Ovviamente, stando così le cose, l’omosessualità è apparsa un attenta­to alla stabilità sociale. La coppia omosessuale ostenterebbe una simu­lazione della famiglia e pretendereb­be d’esservi equiparata. Chi sono io per giudicare i gay? Se così si è espresso Papa Francesco, figurarsi la sottoscritta. E tuttavia occorre far­lo il discorso, non certo per chiude­re le porte e rinnovare condanne, ma per chiedersi cosa c’è dietro al fe­nomeno così come lo viviamo.

La nostra cultura a ragione o a tor­to nella sua valorizzazione ossessiva della sessualità e dei presunti diritti a essa inerenti ha finito, io credo, con il confondere il rispetto dovuto all’orientamento con la giustificazio­ne, a partire dall’orientamento, di fa­miglie fittizie. Una cosa, infatti, è il ri­spetto verso i singoli e le coppie che vi­vono situazioni affettive stabili, ben­ché diverse dai cliché istituzionali, una cosa è l’estendere i medesimi di­ritti sino al matrimonio (sacramento) e alla procreazione (assistita o surro­gata), a persone dello stesso sesso. In altre parole, dinanzi al rapporto tra omosessuali è lungimirante non precipitarsi a giudicare, tanta e tale è la gamma delle situazioni personali. Bisogna mettere in atto un’attitudine di sincero rispetto e offrire compren­sione e accoglienza vera. Altro, inve­ce, è reagire alla pressione esercitata, facendo lobby, per imporre come di­ritto umano qualcosa che è oggettiva-mente difficile leggere come tale. En­triamo così nella questione spinosa delle lobby, dei gruppi di pressione socioeconomica e culturale. Non cre­do che l’orientamento sessuale sia in­differente. Accetto – non posso nega­re l’evidenza – che si diano forme di­verse di orientamento omosessuale.

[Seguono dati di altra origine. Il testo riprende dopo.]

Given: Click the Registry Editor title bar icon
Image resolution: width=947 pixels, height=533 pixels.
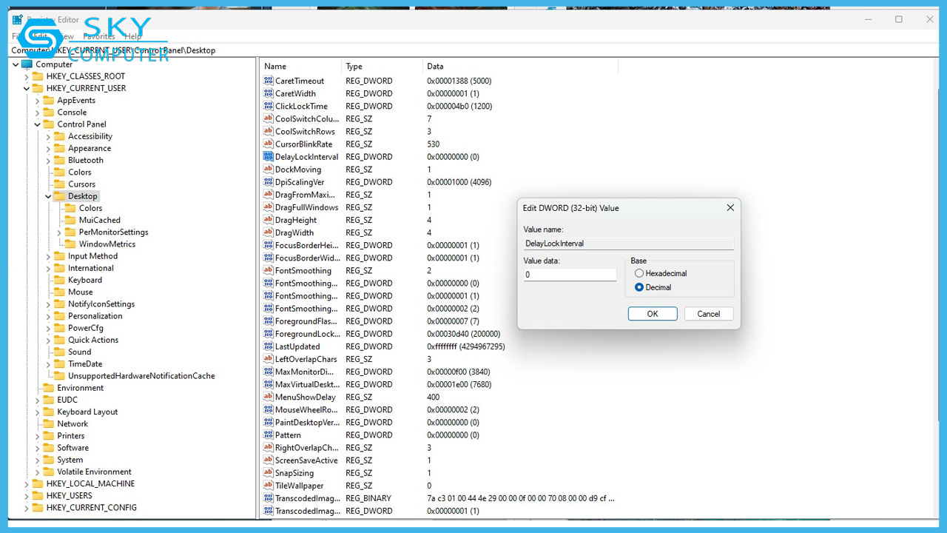Looking at the screenshot, I should [18, 19].
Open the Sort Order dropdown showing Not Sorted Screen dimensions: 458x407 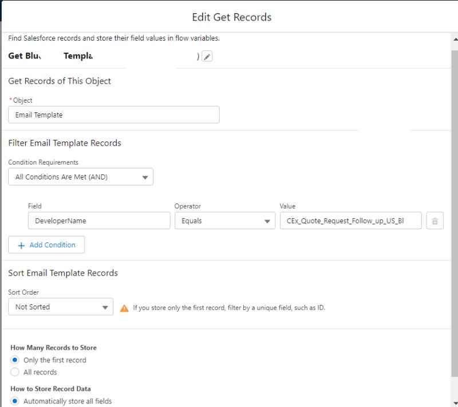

Ma i nodi non possono essere sciolti con la logica dei diritti di una mino­ranza; né la minoranza può imporre il suo punto di vista alla collettività.

Sia chiaro, a me personalmente è capitato di dovermi fermare davanti a un rapporto nobile, vero, tra perso­ne omosessuali. Ho dovuto, confes­so mio malgrado, scansare ogni par­venza di pregiudizio. Ma questa ri­spettosa empatia non può tradursi -né questo è l’unico caso – in forme le­gislative di tipo matrimoniale. Le pa­role hanno pure una loro ragion d’essere. Questo – anche se ci sono indi­cazioni ecclesiali severe – non vieta una regolamentazione civile dei rap­porti delle coppie omosessuali, in vi­ta e in morte. Non supponiamola né chiamiamola però “matrimonio”: manca la materia prima.

Domande vere e ricorrenti

Una domanda tuttavia vorrei far­mi, senza con ciò incorrere nell’accu­sa di omofobia. Abbiamo scoperto adesso il fenomeno dell’omosessuali­tà? Esso ha davvero i numeri che gli vengono attribuiti? Essere gay o le­sbiche nasce davvero da un orienta­mento sessuale o non è piuttosto un atteggiamento posticcio, un essere al­la page, nel perverso gioco della pre­sunta “indifferenza” di genere? E in particolare, se è vero storicamente che i rapporti omosessuali hanno un incremento nei luoghi selettivi a par­tire dal sesso (caserme, carceri, colle­gi, seminari), questo dato, come Chiesa, non ha niente da dirci?

Qualche anno fa a Gerusalemme un’amica di pellegrinaggio ebbe la pessima idea di sorreggere un ebreo osservante che salivate scale. Ne eb­be insulti, a lei incomprensibili ma evidenti: ne aveva inficiato la purità come donna e, visibil­mente, come non ebrea. Prendo le mosse da lon­tano per chiedermi se l’omofilia, ben celata dietro atteggiamenti ufficiali omofobi di tanti uomini di Chiesa, non nasca tanto da un orien­tamento sessuale, quanto piuttosto da un dispositivo intellettuale che guarda con disprezzo le donne e le esclude dalla propria vita e soprat­tutto dalla Chiesa.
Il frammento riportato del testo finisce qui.